Beach St, E. Norris St, Ball St, and Clairborn St (Delaware River) [Between Beach St. and the Delaware River, foot of E. Norris St.]

2503-2504

1891

William Cramp & Sons' Ship and Engine Building Co.

President: Charles Cramp, Secretary: Henry W. Cramp

Beach St and Plum St (NE corner; Delaware River)

2551-2552

1892

Port Richmond Iron Works

I.P Morris CO. / President: Charles Cramp, Tresurer: Henry W. Cramp, Secretary: William P. Thomas

Ball St, York St, Richmond St, and Delaware River

Vol. 28, Pl # 2688-2689

1893

Ship & Engine Building Company

Wm. Cramp & Sons

Clairborn St and E. Norris St

Vol. 28, Pl # 2690

 

Ship & Engine Building Company

Wm. Cramp & Sons

 

 

The following material was taken from a book entitled, "The Hand Book of the Lower Delaware River. Ports, Tides, Pilots, Quarantine Stations, Light-House, Service Life-Saving and Maritime Reporting Stations. Issued Under Direction of Philadelphia Maritime Exchange. Prepared and Illustrated by Frank H. Taylor." [Philadelphia: Geo. S. Harris & Sons, Printers, 1895]

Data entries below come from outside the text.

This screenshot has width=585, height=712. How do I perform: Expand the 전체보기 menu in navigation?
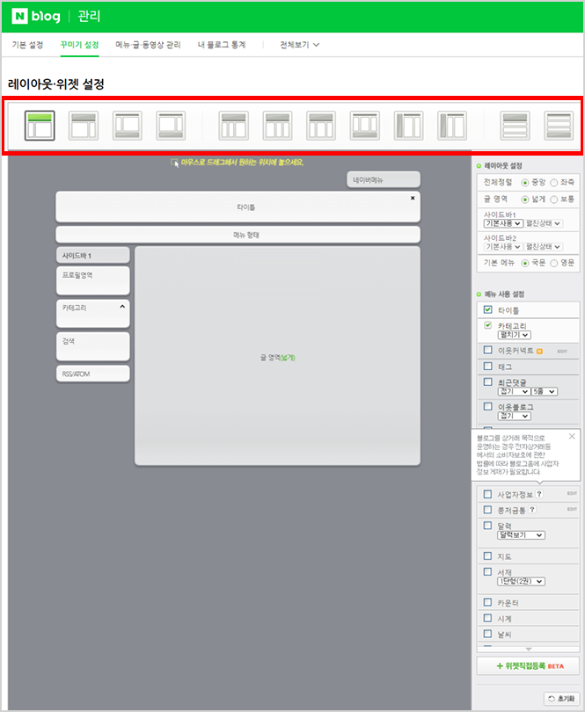299,44
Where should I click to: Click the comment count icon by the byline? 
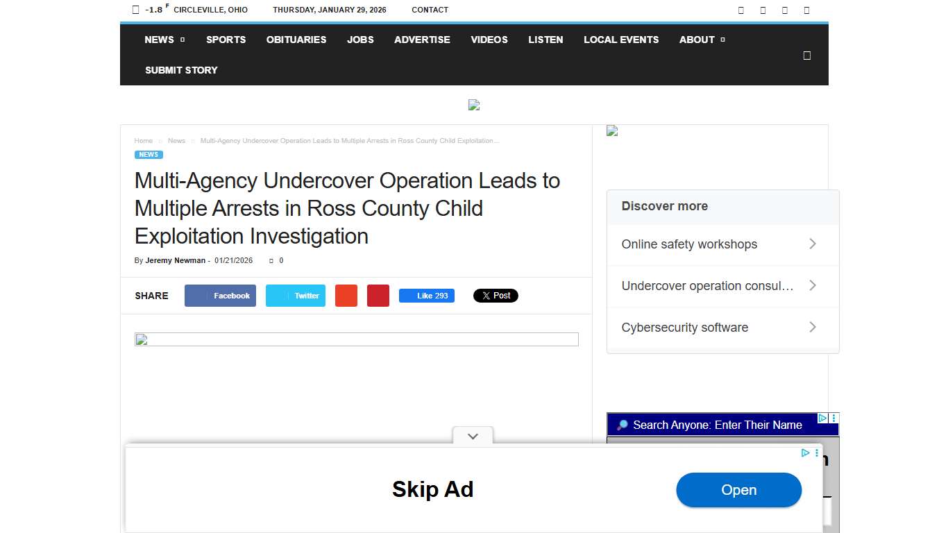pos(271,260)
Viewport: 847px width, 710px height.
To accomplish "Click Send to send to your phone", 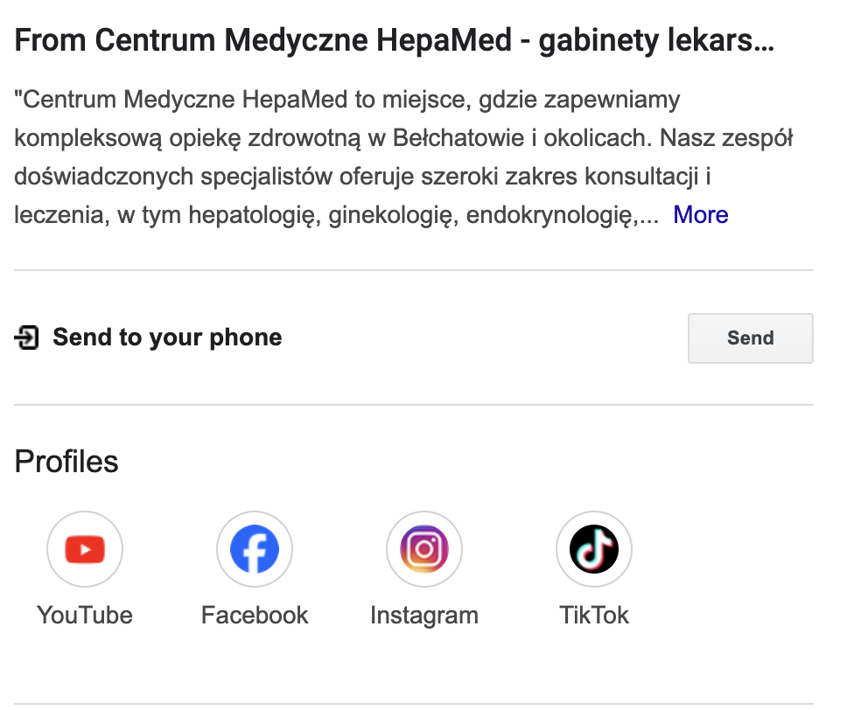I will [x=750, y=338].
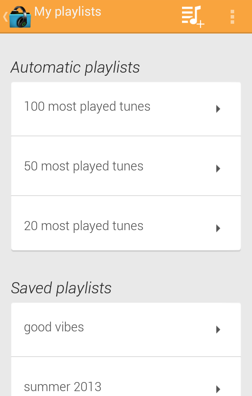
Task: Tap the arrow beside good vibes
Action: 218,330
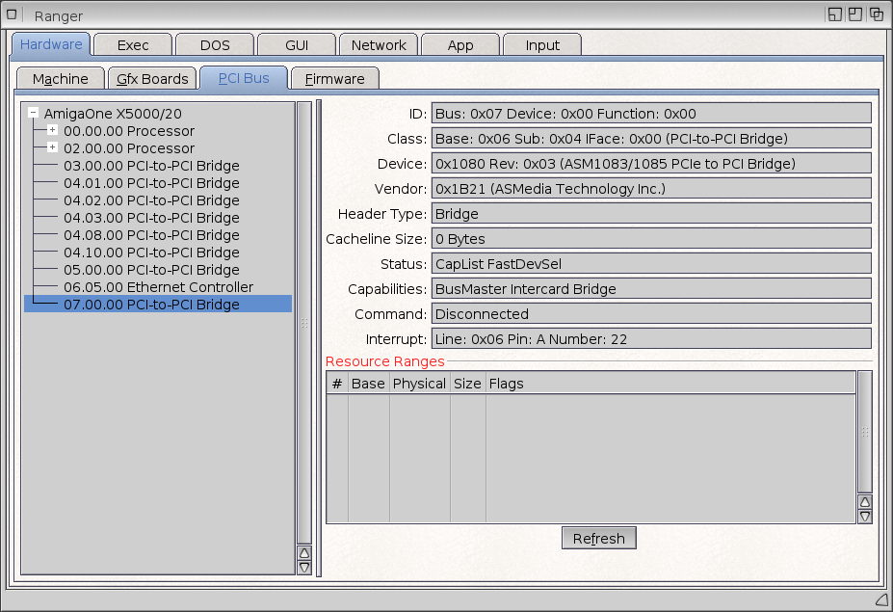Switch to the Exec tab
Viewport: 893px width, 612px height.
coord(133,45)
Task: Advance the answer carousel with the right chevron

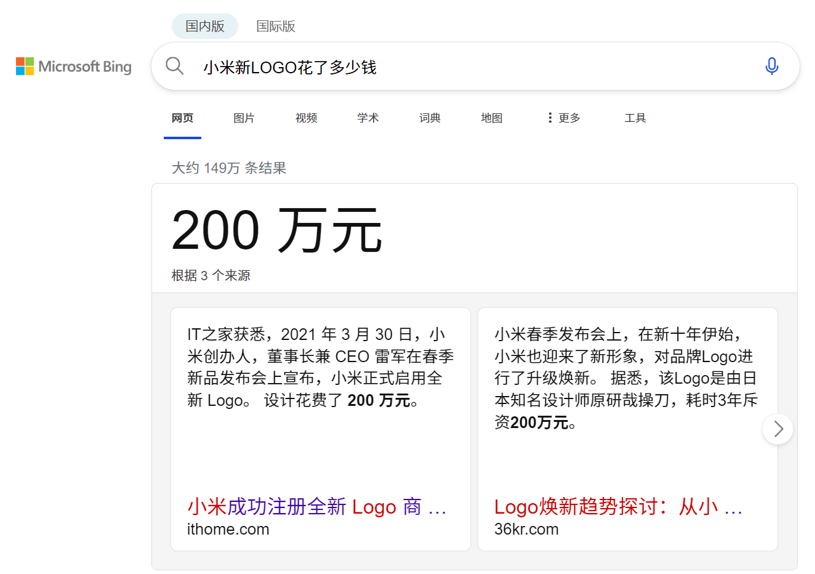Action: [x=777, y=429]
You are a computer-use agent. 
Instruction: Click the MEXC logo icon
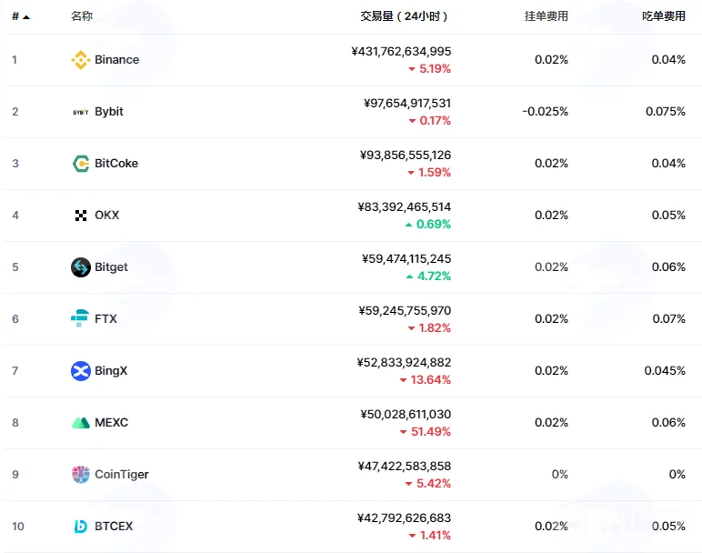coord(81,423)
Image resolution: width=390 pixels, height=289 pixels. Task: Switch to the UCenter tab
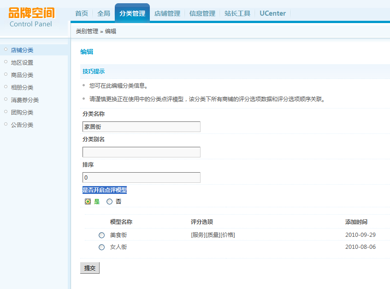272,13
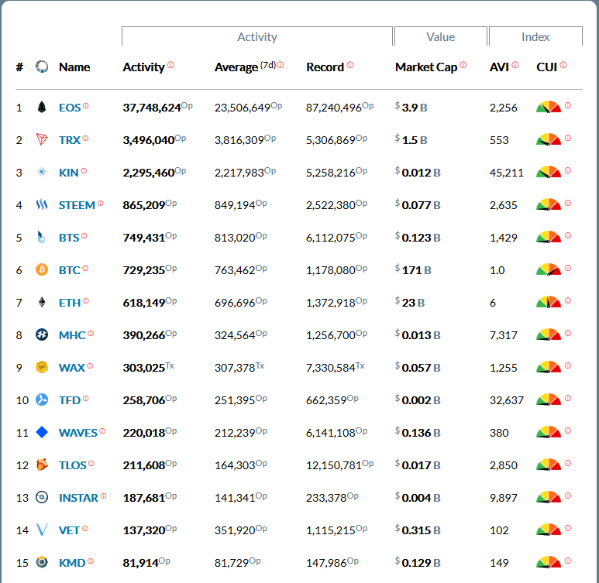Open the INSTAR coin link

(x=78, y=498)
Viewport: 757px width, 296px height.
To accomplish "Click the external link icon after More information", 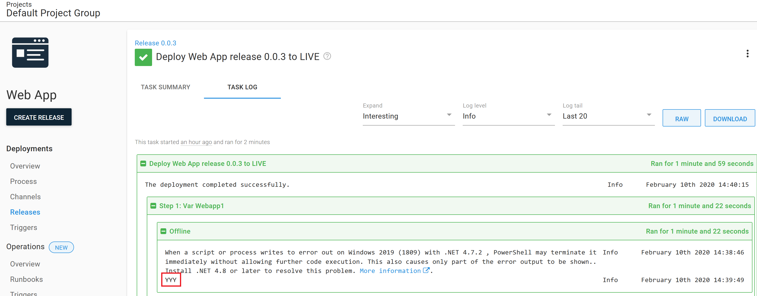I will pyautogui.click(x=426, y=270).
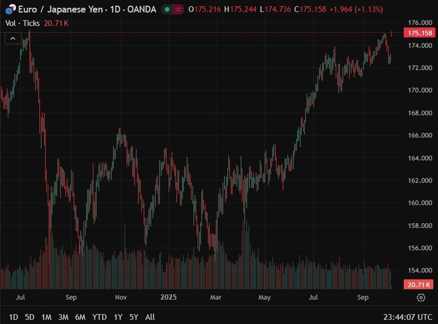438x324 pixels.
Task: Choose the 6M date range
Action: [x=80, y=317]
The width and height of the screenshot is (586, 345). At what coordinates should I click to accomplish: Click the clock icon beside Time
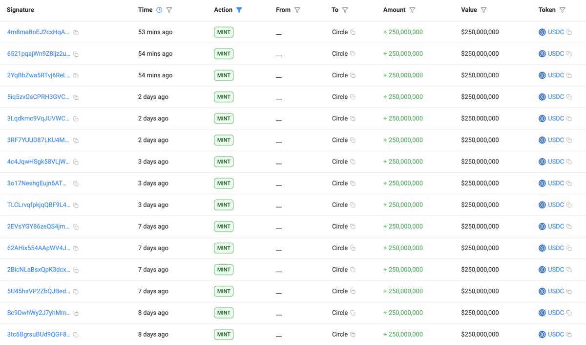[x=159, y=10]
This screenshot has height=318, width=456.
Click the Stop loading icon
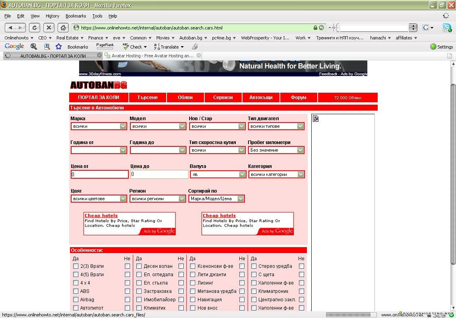[49, 28]
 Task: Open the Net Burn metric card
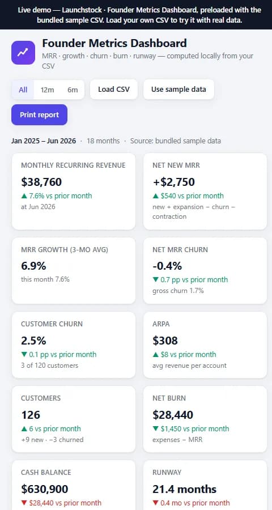pos(205,419)

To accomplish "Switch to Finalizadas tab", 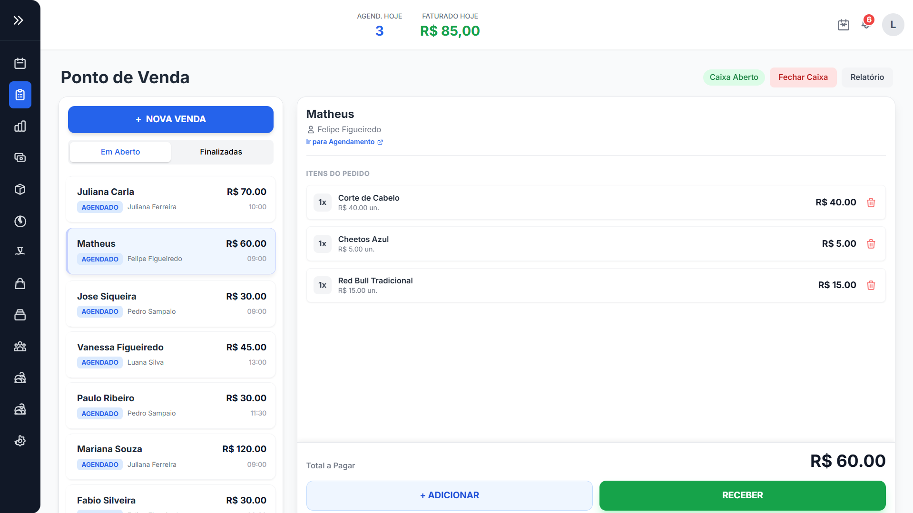I will [x=221, y=152].
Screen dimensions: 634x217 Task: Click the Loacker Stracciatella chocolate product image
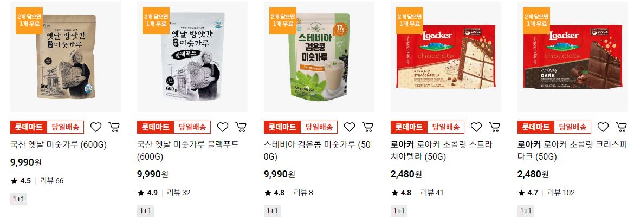446,57
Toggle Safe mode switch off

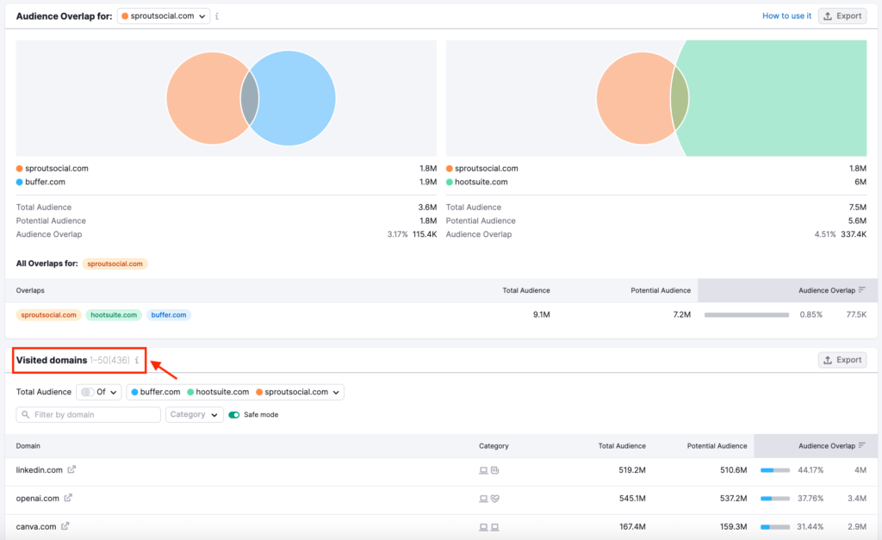[x=233, y=415]
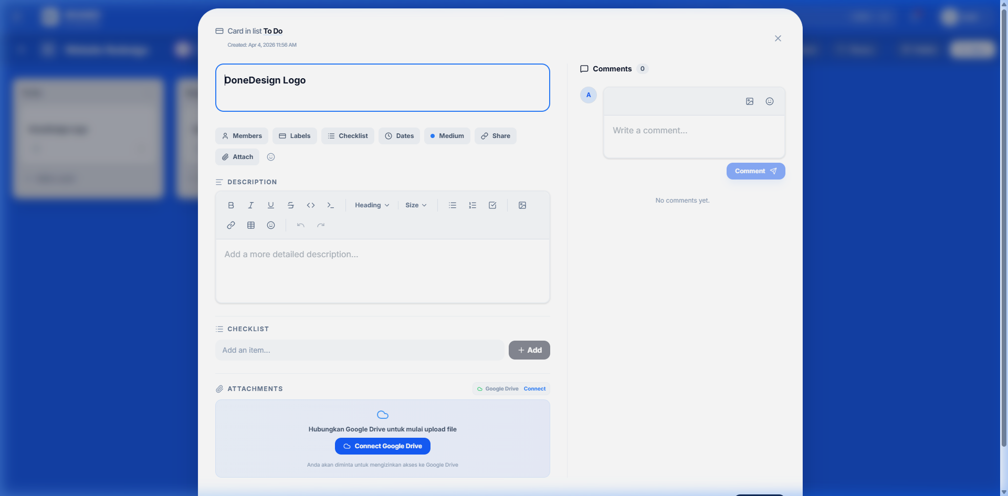Insert a table into the description
This screenshot has width=1008, height=496.
click(x=251, y=225)
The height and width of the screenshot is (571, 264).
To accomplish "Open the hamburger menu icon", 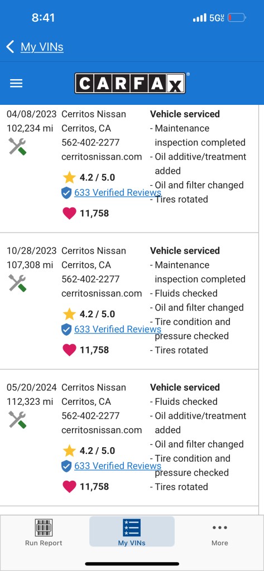I will coord(16,84).
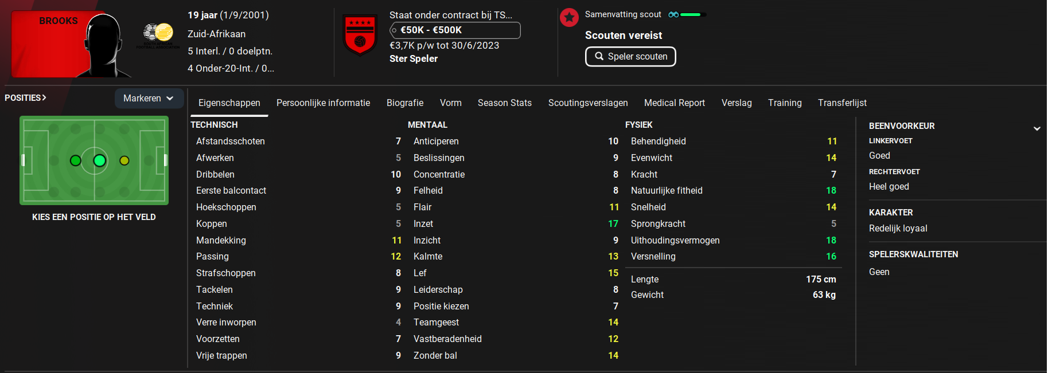Switch to the Persoonlijke informatie tab
Screen dimensions: 1048x373
coord(323,103)
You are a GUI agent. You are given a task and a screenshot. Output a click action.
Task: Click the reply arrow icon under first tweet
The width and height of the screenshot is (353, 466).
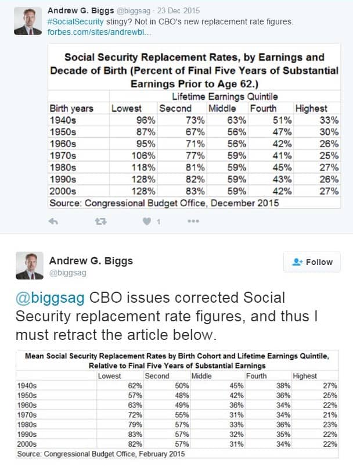(53, 221)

The textile employment in Philadelphia between 1925-1960 looked as follows:

 

Year            Number of workers

1925.               71,576

1933.              46,814

1945.               38,280

1951.               36,239

1954.               27,166

1957.               24,133

1960.               22,389

 

Textile workers in Kensington in 1925 were 34,763, or just about half of the entire city of Philadelphia.  In 1934, only nine years later the number of textile workers in Kensington were at 21,429, a loss of 13,334 jobs. Many of these laid off textile workers would eventually be retrained and find work at the “new” Cramp Shipyard that re-opened at the beginning of World War II.

 

During the first war,  World War I, Cramp Shipyard occupied 53 acres and employed 10,500 workers, however by 1927, they went out of business due to the lack of work and unfavorable conditions in the shipbuilding industry. The double jolt of the loss of Cramp’s Shipyard and the loss of over 13,000 textile jobs during this same time period was devastating for Kensington.

 

Cramp’s Shipyard reopened in October of 1940, at the outbreak of World War Two

In December of 1940, Cramps in co-operation with the Philadelphia Board of Education, opened the Mastbaum Vocational Annex, the first vocational school in the United States to teach shipbuilding trades. A few months later, “Cramp University” was opened at the shipyard and by 1944, over 10,000 men and women, formerly employed in the hosiery, dyeing and scouring, weaving, tanning, and other industries, underwent orientation for shipbuilding. The training offered no haven for “slackers,” it demanded continuous interest and intensive work.

 

Trainees were given “on the job” instruction and, upon graduation, became qualified for one of the sixteen shipyard trades.  Some graduates became machinists; others, welders, silver solderers, sheet metal workers, burners, and so forth.  Still others handled intricate problems relating to hull, piping, machinery, and ventilation work in the drafting room.  Many of the graduates of the “University” were able to upgrade themselves to supervisory positions.  The “Cramp University” training program produced results that were a credit to all concerned and had answered the challenge to develop efficient shipbuilders.

 

600 People were employed in the safety, fire, and sabotage watch.

 

24 doctors and nurses were employed in the Medical Department.

 

By 1944 Cramp’s had 15,000 workers, and covered 65 acres, with almost 4,000 Cramp workers serving in the Armed Forces. At the end of the war Cramp’s Shipyard closed for good (1946). The large acreage still sits vacant, with the possibility of this once grand shipyard becoming the home of a casino.